_Input records_
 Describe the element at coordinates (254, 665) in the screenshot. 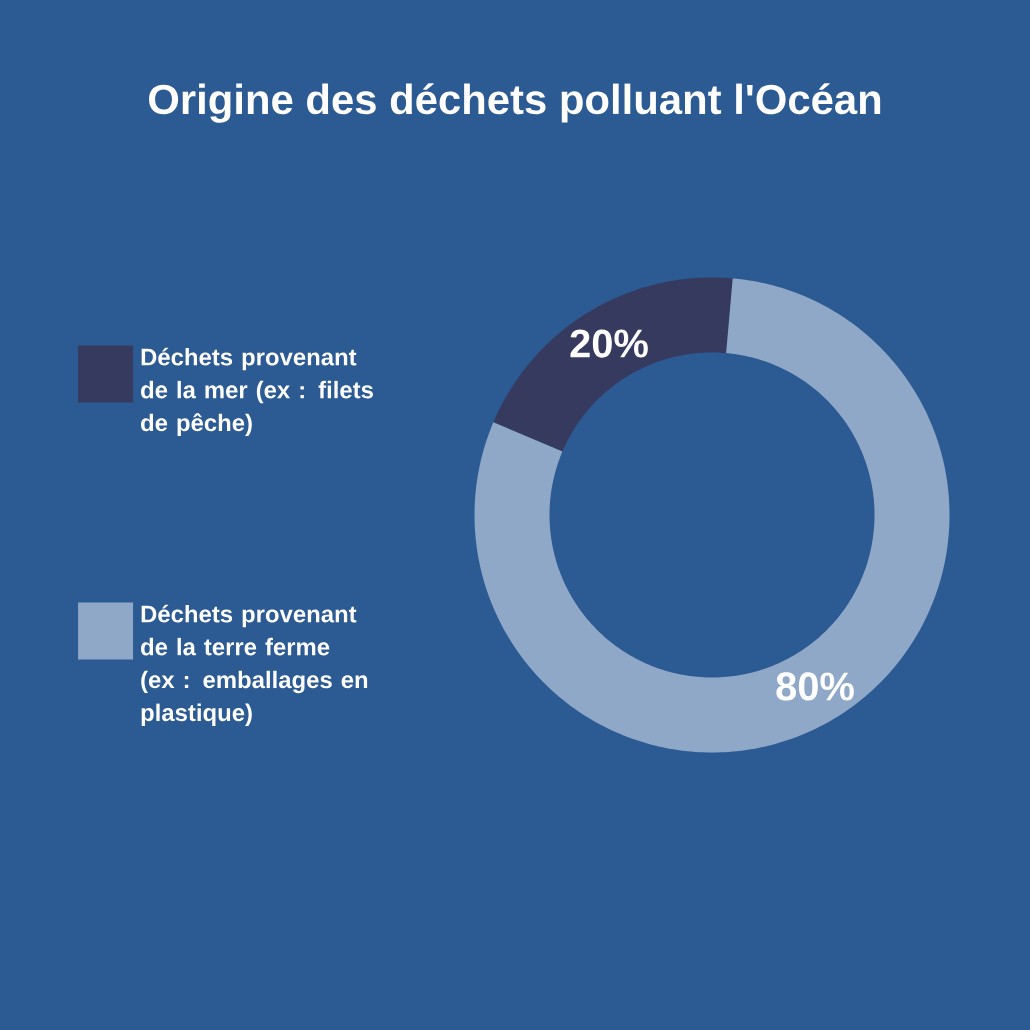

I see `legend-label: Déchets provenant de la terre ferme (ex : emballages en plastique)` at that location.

==

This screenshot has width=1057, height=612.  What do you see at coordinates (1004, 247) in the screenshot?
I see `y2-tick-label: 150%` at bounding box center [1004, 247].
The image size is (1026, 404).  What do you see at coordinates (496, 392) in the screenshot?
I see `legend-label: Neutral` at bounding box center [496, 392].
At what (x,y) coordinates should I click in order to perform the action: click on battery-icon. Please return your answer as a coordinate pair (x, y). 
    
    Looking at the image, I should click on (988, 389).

_Exercise_
Print the items above again word for word, starting at the line that contains "This screenshot has" and ending at the line that contains "Looking at the", with both of those lines included.

_Output of the exercise_
This screenshot has width=1057, height=612.  What do you see at coordinates (1004, 247) in the screenshot?
I see `y2-tick-label: 150%` at bounding box center [1004, 247].
The image size is (1026, 404).  What do you see at coordinates (496, 392) in the screenshot?
I see `legend-label: Neutral` at bounding box center [496, 392].
At what (x,y) coordinates should I click in order to perform the action: click on battery-icon. Please return your answer as a coordinate pair (x, y). 
    
    Looking at the image, I should click on (988, 389).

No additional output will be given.